Hi mitaka90!mitaka90 said:a1, a2, a3 and 4 make an arithmetic progression with difference d. For which values of d, A = a1a2 + a2a3 + a3a1 has the lowest value?I don't know if I went with the right approach, but I managed to get this : A=3x2 +6xd + 2d2 for a1= x, a2 = x + d, etc... But I don't know what else to do.
anemone said:Hi mitaka90!
It seems to me you haven't made good use of the given fourth term in that arithmetic progression...:) the fourth term would help you to simplify your $A$ in terms of only one variable and when you have the quadratic equation in terms of one variable, I believe you could handle from there...
An arithmetic progression is a sequence of numbers where each term is obtained by adding a fixed number to the previous term. For example, the sequence 2, 5, 8, 11, 14 is an arithmetic progression with a common difference of 3.
To find the lowest value for A in an arithmetic progression, you need to know the common difference and at least one term in the sequence. Then, you can use the formula A = a1 - (n-1)d, where A is the lowest value, a1 is the first term, n is the number of terms, and d is the common difference.
Yes, an arithmetic progression can have a negative common difference. This means that the sequence will decrease by a fixed amount each time.

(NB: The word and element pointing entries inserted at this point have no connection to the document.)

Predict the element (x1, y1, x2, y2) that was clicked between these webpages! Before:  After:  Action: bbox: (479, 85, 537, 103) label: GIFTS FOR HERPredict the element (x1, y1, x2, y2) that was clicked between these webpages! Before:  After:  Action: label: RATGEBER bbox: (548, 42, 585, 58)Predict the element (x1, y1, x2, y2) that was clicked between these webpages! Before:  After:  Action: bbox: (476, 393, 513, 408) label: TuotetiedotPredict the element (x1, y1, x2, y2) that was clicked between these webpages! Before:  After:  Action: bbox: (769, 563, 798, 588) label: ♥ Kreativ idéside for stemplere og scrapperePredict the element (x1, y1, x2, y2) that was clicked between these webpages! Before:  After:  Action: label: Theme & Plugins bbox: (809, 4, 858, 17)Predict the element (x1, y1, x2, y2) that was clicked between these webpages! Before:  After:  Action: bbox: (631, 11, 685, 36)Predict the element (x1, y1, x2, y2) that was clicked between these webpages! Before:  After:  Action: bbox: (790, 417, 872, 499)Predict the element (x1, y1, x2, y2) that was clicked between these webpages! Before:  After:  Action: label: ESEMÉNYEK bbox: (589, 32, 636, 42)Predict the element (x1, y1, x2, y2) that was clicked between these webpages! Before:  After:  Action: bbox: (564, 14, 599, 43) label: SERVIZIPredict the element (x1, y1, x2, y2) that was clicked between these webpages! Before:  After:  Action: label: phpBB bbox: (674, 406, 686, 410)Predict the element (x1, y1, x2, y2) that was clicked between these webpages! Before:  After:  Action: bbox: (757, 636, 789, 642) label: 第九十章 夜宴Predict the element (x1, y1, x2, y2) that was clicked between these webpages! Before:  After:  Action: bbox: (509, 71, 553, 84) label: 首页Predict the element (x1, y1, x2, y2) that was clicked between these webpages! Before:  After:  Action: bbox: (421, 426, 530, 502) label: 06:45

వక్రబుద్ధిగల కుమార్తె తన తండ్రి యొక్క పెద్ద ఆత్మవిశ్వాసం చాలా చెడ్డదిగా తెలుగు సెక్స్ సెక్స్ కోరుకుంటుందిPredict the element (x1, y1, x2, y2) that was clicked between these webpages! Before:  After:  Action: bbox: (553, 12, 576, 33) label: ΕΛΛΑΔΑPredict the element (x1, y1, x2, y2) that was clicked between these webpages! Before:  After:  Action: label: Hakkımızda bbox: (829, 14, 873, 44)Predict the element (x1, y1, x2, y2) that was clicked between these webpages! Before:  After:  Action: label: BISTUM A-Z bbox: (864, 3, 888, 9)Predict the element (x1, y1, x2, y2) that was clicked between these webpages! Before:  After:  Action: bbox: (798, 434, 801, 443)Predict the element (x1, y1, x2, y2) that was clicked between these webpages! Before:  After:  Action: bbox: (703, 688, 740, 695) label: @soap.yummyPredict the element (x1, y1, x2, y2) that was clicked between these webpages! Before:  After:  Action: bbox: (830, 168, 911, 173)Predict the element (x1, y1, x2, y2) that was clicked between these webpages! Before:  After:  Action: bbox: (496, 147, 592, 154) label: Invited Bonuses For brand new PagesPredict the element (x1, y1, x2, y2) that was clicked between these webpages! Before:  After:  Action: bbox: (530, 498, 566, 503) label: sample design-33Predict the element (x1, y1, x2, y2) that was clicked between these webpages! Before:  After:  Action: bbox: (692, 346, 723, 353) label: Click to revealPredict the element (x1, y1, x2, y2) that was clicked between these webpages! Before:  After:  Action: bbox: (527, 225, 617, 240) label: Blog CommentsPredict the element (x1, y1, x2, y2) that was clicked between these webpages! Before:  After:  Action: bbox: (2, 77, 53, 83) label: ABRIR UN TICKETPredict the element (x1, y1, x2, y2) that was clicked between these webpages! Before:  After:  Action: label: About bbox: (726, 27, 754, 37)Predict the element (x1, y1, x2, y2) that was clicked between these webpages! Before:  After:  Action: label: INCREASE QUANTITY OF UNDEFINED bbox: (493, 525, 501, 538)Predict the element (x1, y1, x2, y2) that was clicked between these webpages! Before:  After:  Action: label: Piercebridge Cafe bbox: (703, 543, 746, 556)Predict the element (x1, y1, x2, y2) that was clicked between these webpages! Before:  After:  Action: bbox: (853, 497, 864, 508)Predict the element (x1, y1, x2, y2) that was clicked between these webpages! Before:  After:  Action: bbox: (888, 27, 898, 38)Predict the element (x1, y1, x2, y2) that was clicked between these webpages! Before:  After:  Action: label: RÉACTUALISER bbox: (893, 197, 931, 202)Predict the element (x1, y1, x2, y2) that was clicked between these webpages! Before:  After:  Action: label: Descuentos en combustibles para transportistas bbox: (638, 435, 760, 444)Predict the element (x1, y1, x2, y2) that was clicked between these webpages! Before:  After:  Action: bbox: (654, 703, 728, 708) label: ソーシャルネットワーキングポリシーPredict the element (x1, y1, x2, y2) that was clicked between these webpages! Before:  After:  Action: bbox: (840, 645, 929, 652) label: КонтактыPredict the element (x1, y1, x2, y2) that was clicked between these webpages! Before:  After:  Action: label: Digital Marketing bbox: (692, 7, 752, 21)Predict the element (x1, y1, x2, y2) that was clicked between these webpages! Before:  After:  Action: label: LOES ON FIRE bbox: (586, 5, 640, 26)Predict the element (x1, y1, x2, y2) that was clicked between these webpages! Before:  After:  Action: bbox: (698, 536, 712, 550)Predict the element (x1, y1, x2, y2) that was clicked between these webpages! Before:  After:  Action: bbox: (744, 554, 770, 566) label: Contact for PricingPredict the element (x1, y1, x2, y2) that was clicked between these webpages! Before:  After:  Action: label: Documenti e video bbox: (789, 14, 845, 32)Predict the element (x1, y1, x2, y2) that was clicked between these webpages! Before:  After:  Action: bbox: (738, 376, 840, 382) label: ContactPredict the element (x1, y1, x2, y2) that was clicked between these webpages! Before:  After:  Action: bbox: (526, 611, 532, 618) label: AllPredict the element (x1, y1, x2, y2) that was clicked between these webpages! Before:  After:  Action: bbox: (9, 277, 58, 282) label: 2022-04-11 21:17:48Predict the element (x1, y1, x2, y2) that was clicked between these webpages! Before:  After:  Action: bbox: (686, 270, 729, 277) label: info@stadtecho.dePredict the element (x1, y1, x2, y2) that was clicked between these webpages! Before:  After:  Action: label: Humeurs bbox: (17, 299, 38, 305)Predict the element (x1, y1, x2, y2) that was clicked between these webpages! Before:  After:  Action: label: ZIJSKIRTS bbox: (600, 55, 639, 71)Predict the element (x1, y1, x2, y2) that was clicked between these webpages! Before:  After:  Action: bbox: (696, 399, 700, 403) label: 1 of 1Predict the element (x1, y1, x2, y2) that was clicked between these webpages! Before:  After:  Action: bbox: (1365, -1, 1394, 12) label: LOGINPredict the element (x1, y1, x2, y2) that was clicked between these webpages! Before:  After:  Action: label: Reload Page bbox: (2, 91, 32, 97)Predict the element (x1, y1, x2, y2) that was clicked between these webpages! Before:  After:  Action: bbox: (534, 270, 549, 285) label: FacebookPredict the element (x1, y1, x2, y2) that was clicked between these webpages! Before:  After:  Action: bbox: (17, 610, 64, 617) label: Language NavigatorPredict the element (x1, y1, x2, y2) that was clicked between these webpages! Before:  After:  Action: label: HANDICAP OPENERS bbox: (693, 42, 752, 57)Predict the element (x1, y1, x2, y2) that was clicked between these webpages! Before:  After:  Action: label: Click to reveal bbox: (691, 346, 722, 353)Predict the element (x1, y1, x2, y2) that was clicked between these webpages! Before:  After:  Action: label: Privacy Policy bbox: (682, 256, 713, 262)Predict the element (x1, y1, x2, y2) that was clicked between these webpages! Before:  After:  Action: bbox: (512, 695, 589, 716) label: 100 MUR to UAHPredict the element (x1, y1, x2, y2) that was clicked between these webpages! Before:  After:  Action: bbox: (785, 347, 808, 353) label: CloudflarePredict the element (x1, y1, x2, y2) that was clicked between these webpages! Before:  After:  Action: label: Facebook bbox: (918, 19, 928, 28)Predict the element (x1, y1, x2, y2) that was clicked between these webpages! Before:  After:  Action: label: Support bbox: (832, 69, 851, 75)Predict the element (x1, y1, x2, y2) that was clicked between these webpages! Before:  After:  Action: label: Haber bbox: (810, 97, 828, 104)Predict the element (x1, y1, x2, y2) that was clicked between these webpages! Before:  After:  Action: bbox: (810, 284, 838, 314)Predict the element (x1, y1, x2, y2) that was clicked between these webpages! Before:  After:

If you only know the first and last term in an arithmetic progression, you can find the common difference by subtracting the first term from the last term. Then, you can use the formula A = a1 - (n-1)d to find the lowest value for A.
No, the formula A = a1 - (n-1)d only applies to arithmetic progressions. For other types of progressions, such as geometric or quadratic progressions, different formulas will need to be used to find the lowest value for A.